Samoloty M-346 Master mają ostatecznie zastąpić w programie szkolenia pilotów maszyny TS-11 Iskra, zapewniając możliwości pilotażowe i interfejs człowiek–maszyna o parametrach maksymalnie zbliżonych do samolotów F-16 Jastrząb. Ma to wydatnie poprawić system szkolenia i obniżyć koszty kształcenia pilotów maszyn bojowych. Decyzja o zakupie kolejnych czterech maszyn wychodziłaby naprzeciw potrzebom sił powietrznych dla których 8 samolotów to absolutne minimum a 12 daje możliwość pewnej elastyczności w szkoleniu. Docelowo Dęblin może stać się istotnym, międzynarodowym ośrodkiem szkolno-treningowym w strukturach NATO ale również Unii Europejskiej.
Czytaj też: M-346 Master podstawą polsko-włoskiej bazy szkoleniowej dla Europy?
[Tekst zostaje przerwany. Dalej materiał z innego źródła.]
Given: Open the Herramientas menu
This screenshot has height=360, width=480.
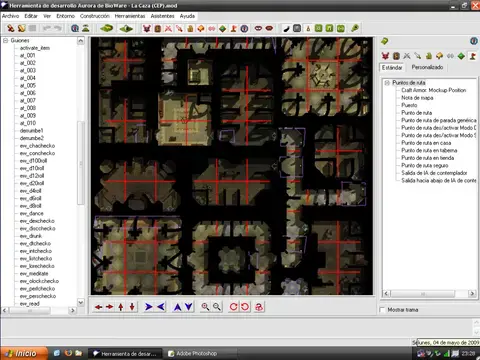Looking at the screenshot, I should pos(130,16).
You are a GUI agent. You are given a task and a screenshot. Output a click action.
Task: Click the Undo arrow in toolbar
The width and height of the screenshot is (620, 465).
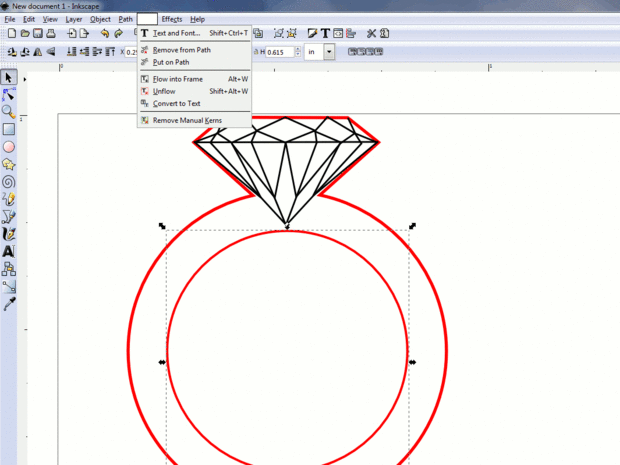[x=104, y=34]
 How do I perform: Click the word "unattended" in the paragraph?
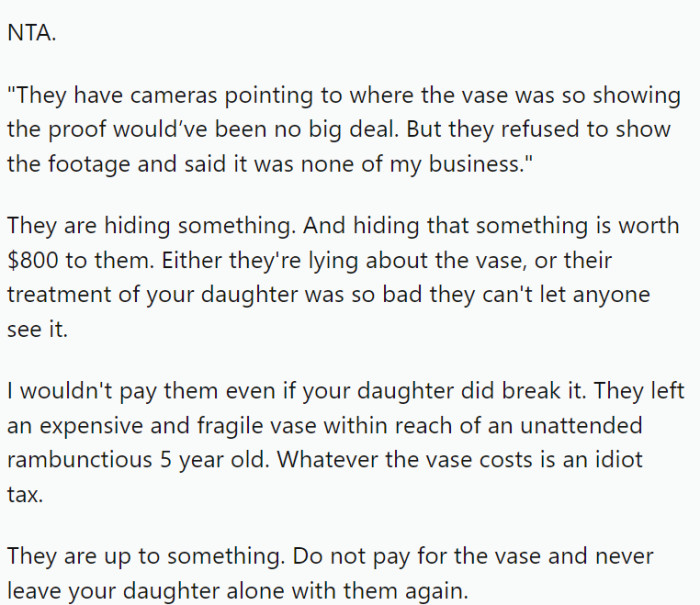tap(581, 425)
Ze względu na zainteresowanie koncernu Leonardo kolejnymi zamówieniami na samoloty M-346 możliwe jest zawarcie umowy przed końcem drugiego kwartału bieżącego roku. Wraz z zawartą w grudniu 2017 roku umową na modernizację 12 samolotów PZL-130 Orlik do standardu TC-II zwiększenie do 12, a być może nawet 16, liczby samolotów M-346 Master stanowiłoby bardzo istotne wzmocnienie systemu szkolenia pilotów. Jest to o tyle istotne, że obecnie siły powietrzne borykają się z problemem zbyt małej liczby pilotów oraz niskiego poziomu nalotu ze względu na wysokie koszty i ograniczone środki. Co istotne, samoloty M-346 mogą służyć nie tyko do szkolenia zaawansowanego, ale również do treningu pilotów, współdziałając w tym zakresie z innymi typami maszyn, w tym również F-16.